Got a Lofrans windlass?

snowleopard

Well-Known Member
Joined
16 May 2001
Messages
33,645
Location
Oxford
Visit site
If so, dismantle it now, don't wait till it goes wrong!!

Mine stopped working at the end of last season and it has just taken me NINE HOURS to split the shaft from the motor. It's a stainless shaft in a bronze socket and it took me every trick I know and a few I had to invent to apply sufficient force to budge it a few thou at a time. Next time it will be well greased and dismantled every couple of years.

I still have to figure out a way of freeing the cone clutch on the gypsy. I never use the warping drum and always use power drop rather than free fall so I hadn't released the clutch for a while and the bronze nut has seized onto the stainless shaft.

You have been warned!
 
Well done Snowleopard, I have the SL Anchorman which i believe is similar, and failed to move the shaft at all with a 2 ton jack below the shaft pushing up, 2 crowbars and several wedges on deck between the deck and base plate and using blowlamp then freeze-it spray on the shaft. I shall continue to use it until it fails completely then cut it off above deck with a disc cutter and get a new one!
 
Heat is usually the answer. Struggled for ages with a similar sort of problem with a Norton gearbox until SWMBO bought me the owners club video and I could see that my efforts with the blowlamp were nothing like serious enough. I was funking it. As soon as I copied the video, no problems at all.
 
Interesting, I never took mine apart but suspect I might have had similar problems.
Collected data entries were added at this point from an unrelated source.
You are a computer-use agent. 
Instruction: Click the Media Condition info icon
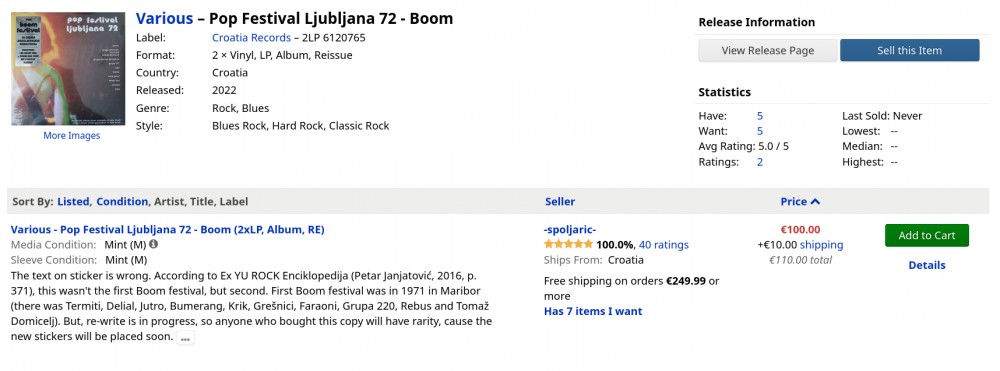click(x=154, y=244)
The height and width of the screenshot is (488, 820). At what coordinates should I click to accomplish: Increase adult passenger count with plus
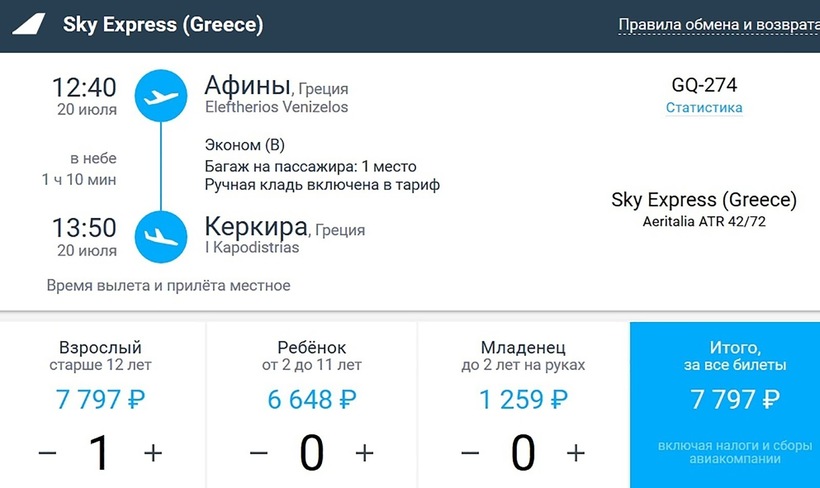pyautogui.click(x=153, y=453)
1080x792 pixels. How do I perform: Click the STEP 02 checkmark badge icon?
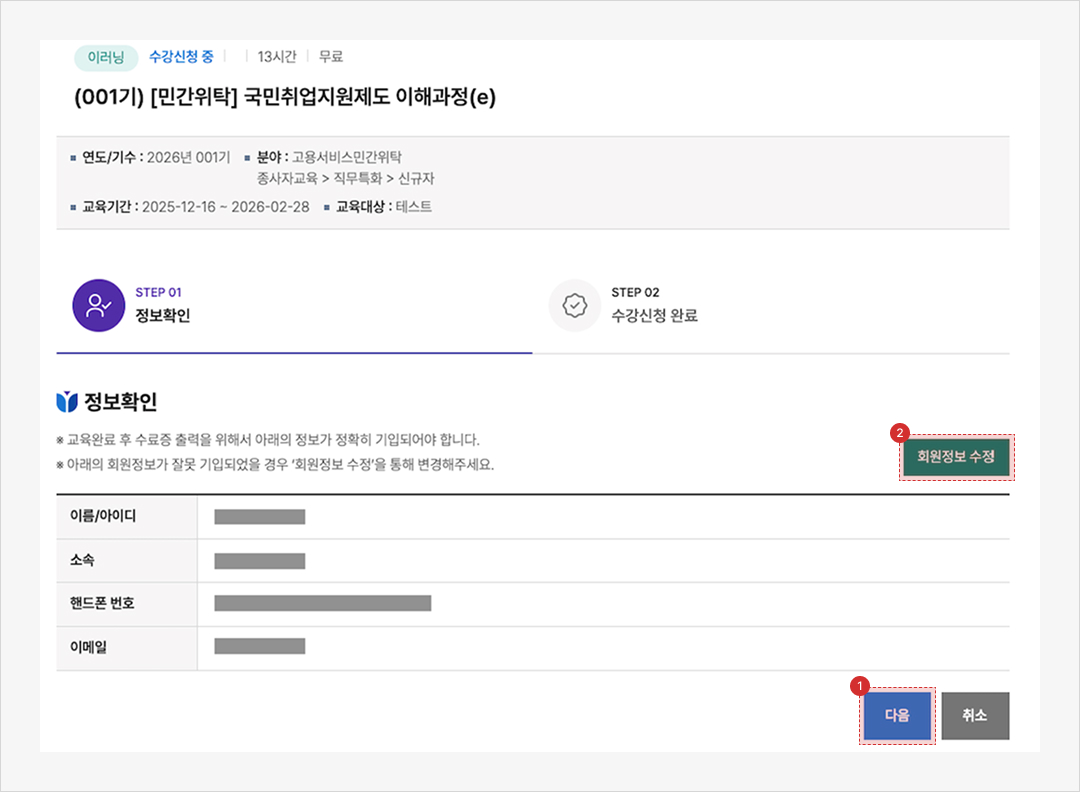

What size is the bush/bearing? do you fancy trying a composite? I might have some offcuts you could try. Or I could get one made up as a trial piece. Could be a new market.
 
That explains something. When I bought my boat I talked with the engineer who did a lot of the technical work for the German charter company I bought it from. He told me that each winter they removed the windlasses from all their boats to clean and service them. I did the same last winter but did not attempt to remove the shaft, only cleaned it all and changed the oil. Probably because it gets used occasionally the cone clutch frees easily.
 
Maybe the answer is to use the clutch a little more when anchoring. And / or the warping drum, only way I can set and recover two anchors. I've had mine for 5 + yeras without a problem and yes,- I've just now gone and tested it.
 
Personally I cannot understand why anyone would power an anchor down, when gravity does the job so much better.
 
I drop it under power - from the wheelhouse, so it depends on where you usually stand, doesn't it.
Any of you with failed units got a cover ? One of the first things I did after installation was to make a tight cover, so I don't get too much down the pipe, and the worst of the elements are kept off the unit.
 
Was that due to lack of use? We use ours a lot and so far it seems fine. I have made some inquiries about servicing and lubrication but was told that apart from taking off the gipsy and rope barrel assemblym, there isn't much you can do.
 
The clutch on the gypsy seized because I never release it and hadn't realised I should take it apart and re-grease every 3 months. The shaft seized into the gearbox because it had never been taken apart. In future I will remove both and re-grease regularly.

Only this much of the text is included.